Records for this task:
☆ ☆ ☆

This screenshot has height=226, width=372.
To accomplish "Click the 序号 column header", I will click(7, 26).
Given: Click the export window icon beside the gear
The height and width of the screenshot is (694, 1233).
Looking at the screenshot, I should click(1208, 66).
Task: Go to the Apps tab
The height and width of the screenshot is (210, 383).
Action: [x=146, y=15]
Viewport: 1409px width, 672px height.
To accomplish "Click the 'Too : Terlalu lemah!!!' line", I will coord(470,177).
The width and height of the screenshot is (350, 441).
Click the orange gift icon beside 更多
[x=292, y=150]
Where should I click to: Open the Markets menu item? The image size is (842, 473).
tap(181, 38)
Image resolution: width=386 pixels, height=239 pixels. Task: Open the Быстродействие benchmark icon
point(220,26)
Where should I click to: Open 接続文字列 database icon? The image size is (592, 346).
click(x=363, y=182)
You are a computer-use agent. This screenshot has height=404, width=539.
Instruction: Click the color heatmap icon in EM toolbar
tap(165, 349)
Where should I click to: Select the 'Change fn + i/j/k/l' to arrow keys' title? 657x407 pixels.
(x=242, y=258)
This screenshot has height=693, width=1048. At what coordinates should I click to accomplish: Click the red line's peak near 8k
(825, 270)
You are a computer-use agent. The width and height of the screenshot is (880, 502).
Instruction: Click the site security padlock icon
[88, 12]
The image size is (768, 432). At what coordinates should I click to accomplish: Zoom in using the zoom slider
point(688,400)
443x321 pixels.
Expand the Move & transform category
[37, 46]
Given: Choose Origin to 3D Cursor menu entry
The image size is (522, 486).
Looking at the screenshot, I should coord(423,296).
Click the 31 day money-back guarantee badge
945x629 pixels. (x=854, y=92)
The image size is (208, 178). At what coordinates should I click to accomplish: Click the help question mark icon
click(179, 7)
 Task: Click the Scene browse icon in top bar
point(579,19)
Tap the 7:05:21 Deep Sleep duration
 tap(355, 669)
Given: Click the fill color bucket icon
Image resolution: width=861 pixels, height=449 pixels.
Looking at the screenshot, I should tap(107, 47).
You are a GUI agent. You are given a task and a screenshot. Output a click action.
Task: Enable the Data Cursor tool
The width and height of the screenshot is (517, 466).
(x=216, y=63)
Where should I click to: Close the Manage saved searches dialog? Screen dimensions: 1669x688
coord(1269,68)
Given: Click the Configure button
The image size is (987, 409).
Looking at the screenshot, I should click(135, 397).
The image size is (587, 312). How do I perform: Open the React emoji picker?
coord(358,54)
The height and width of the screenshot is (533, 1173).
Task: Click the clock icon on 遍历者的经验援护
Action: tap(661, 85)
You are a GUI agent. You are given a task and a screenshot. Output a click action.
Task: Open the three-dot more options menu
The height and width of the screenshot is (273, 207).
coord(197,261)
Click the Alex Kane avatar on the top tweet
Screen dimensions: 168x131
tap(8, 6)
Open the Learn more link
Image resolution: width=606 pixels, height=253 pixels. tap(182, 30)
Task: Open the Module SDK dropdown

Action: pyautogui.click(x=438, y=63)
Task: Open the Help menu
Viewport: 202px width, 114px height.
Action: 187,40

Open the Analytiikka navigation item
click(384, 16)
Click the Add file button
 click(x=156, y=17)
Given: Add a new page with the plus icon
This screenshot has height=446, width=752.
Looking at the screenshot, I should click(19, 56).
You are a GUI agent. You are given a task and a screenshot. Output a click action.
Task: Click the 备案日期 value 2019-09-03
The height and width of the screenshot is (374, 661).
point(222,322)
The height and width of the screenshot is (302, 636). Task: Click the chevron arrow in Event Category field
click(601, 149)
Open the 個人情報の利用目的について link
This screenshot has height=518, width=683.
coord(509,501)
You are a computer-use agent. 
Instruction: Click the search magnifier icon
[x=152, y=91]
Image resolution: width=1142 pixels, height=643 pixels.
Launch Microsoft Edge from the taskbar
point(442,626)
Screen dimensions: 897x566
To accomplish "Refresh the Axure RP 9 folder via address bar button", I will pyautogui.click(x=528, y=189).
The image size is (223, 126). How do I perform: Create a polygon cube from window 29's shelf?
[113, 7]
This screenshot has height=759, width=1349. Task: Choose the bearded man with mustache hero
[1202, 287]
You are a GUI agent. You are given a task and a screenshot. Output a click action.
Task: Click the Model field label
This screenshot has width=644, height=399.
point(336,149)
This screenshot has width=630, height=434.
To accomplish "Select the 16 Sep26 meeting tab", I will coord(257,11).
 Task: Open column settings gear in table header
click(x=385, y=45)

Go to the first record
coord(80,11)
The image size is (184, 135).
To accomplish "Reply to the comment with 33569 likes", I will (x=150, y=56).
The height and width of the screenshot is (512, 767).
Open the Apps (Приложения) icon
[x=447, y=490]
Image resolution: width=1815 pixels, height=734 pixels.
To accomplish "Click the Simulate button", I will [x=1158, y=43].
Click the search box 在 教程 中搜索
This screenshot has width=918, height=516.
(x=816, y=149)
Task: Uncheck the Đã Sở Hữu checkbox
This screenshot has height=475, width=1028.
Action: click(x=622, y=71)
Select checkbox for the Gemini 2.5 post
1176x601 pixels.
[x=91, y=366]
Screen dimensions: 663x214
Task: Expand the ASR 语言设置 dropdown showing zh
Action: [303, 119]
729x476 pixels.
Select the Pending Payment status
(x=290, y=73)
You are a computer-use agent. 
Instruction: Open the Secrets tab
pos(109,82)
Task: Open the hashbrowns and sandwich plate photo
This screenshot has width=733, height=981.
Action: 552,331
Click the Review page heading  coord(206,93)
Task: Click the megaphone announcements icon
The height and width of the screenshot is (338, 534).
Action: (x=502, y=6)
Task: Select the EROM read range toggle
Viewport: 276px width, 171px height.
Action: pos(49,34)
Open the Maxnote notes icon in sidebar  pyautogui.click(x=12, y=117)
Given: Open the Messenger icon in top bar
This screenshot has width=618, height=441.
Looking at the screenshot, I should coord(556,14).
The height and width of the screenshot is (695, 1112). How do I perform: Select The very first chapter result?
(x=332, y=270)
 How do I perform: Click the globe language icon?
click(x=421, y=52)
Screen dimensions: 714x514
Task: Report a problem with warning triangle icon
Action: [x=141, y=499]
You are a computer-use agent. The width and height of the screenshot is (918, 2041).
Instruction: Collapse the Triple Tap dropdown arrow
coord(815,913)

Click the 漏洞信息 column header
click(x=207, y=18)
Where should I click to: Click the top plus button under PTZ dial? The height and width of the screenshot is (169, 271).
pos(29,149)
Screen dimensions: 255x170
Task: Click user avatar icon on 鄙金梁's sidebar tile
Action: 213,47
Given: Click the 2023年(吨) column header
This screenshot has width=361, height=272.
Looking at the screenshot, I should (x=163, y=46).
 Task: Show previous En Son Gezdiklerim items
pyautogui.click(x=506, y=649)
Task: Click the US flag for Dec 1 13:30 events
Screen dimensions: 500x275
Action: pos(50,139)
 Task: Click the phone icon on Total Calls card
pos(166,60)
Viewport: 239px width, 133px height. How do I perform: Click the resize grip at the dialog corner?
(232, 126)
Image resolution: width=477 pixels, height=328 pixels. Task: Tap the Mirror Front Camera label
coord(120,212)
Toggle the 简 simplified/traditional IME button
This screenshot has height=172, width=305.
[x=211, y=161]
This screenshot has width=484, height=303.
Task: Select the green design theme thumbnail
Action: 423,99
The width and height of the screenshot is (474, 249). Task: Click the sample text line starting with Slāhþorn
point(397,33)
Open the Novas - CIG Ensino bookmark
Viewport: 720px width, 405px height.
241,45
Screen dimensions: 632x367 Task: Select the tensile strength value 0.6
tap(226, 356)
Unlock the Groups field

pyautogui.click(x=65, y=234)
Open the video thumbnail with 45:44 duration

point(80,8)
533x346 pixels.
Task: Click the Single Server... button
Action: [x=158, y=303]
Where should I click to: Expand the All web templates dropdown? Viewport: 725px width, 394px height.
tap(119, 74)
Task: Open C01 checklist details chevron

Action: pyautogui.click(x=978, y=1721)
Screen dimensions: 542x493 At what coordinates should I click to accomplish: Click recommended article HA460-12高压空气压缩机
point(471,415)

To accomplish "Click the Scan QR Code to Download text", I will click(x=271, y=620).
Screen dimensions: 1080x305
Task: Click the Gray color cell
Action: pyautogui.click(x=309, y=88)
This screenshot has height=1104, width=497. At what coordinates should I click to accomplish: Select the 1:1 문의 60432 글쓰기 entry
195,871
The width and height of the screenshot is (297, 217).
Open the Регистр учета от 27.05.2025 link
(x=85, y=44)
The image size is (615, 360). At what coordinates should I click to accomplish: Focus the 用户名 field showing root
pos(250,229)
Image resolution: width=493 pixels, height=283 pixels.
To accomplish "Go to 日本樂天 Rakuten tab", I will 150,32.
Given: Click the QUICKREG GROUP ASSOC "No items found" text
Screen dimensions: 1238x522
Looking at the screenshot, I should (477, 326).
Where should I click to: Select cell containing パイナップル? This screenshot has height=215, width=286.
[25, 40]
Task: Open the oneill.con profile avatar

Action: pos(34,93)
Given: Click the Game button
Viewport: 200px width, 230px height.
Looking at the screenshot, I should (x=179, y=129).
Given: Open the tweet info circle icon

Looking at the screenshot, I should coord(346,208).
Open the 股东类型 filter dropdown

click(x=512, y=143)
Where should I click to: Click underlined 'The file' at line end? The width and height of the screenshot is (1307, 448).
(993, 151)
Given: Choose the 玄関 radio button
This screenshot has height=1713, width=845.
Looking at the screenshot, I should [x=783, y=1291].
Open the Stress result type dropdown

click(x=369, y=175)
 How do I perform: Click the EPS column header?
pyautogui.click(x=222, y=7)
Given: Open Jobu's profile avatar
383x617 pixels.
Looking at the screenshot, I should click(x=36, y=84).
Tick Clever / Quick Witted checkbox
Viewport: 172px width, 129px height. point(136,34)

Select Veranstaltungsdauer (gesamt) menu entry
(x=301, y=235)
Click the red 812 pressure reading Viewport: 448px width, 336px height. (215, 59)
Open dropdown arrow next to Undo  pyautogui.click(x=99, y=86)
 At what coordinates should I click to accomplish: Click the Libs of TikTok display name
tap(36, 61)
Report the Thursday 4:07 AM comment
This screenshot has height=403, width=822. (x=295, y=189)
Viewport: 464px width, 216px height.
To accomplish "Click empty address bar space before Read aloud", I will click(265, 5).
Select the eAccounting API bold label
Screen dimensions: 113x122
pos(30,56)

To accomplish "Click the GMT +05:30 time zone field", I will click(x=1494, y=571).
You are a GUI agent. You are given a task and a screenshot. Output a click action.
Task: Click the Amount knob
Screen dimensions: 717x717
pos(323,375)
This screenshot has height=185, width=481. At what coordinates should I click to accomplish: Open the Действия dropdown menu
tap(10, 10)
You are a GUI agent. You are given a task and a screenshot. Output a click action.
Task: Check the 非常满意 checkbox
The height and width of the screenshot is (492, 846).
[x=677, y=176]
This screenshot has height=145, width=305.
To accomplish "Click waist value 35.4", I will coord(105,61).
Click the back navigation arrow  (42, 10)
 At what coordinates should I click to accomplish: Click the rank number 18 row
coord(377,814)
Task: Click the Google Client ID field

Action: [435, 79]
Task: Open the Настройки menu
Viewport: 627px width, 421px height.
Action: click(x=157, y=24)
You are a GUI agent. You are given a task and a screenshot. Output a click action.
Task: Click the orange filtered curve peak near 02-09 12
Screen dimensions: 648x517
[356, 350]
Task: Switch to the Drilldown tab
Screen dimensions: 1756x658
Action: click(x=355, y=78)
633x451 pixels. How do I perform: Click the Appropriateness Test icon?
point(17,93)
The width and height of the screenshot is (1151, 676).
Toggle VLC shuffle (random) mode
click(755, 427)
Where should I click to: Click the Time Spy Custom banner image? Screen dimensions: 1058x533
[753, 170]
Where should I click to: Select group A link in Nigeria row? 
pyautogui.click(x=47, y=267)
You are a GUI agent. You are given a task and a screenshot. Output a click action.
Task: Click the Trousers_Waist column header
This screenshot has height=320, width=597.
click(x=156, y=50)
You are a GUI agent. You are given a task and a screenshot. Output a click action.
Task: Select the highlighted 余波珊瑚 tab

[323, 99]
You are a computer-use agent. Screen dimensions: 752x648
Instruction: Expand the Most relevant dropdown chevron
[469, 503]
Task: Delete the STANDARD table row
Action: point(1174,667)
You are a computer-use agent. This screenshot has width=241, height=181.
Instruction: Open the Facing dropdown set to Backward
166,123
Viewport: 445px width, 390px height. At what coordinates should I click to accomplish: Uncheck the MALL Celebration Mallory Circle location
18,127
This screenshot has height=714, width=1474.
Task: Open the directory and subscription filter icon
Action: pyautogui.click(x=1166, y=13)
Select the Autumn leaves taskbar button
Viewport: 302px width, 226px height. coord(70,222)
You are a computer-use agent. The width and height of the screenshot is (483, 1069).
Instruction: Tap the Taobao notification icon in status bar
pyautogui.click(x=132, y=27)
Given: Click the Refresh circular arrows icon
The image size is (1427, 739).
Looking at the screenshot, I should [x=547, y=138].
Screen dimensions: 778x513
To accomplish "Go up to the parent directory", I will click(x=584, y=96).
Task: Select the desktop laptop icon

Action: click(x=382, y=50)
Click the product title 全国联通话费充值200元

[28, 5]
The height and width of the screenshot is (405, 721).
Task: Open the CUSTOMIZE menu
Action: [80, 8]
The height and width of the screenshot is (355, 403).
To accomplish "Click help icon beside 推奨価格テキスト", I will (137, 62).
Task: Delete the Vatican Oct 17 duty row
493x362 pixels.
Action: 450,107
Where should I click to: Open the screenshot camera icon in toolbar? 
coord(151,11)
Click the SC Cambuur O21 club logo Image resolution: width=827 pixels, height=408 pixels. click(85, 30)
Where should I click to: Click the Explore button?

☆ ☆ ☆

Your objective:
Of the lines above, output exactly those from the line bearing "This screenshot has height=693, width=1048." through the line bearing "Click the Alex Kane avatar on the top tweet", inclusive.

Answer section:
This screenshot has height=693, width=1048. At what coordinates should I click to accomplish: Click the red line's peak near 8k
(825, 270)
You are a computer-use agent. The width and height of the screenshot is (880, 502).
Instruction: Click the site security padlock icon
[88, 12]
The image size is (768, 432). At what coordinates should I click to accomplish: Zoom in using the zoom slider
point(688,400)
443x321 pixels.
Expand the Move & transform category
[37, 46]
Given: Choose Origin to 3D Cursor menu entry
The image size is (522, 486).
Looking at the screenshot, I should coord(423,296).
Click the 31 day money-back guarantee badge
945x629 pixels. (x=854, y=92)
The image size is (208, 178). At what coordinates should I click to accomplish: Click the help question mark icon
click(179, 7)
 Task: Click the Scene browse icon in top bar
point(579,19)
Tap the 7:05:21 Deep Sleep duration
 tap(355, 669)
Given: Click the fill color bucket icon
Image resolution: width=861 pixels, height=449 pixels.
Looking at the screenshot, I should tap(107, 47).
You are a GUI agent. You are given a task and a screenshot. Output a click action.
Task: Enable the Data Cursor tool
The width and height of the screenshot is (517, 466).
(x=216, y=63)
Where should I click to: Close the Manage saved searches dialog? Screen dimensions: 1669x688
coord(1269,68)
Given: Click the Configure button
The image size is (987, 409).
Looking at the screenshot, I should click(135, 397).
The image size is (587, 312). How do I perform: Open the React emoji picker?
coord(358,54)
The height and width of the screenshot is (533, 1173).
Task: Click the clock icon on 遍历者的经验援护
Action: tap(661, 85)
You are a GUI agent. You are given a task and a screenshot. Output a click action.
Task: Open the three-dot more options menu
The height and width of the screenshot is (273, 207).
coord(197,261)
Click the Alex Kane avatar on the top tweet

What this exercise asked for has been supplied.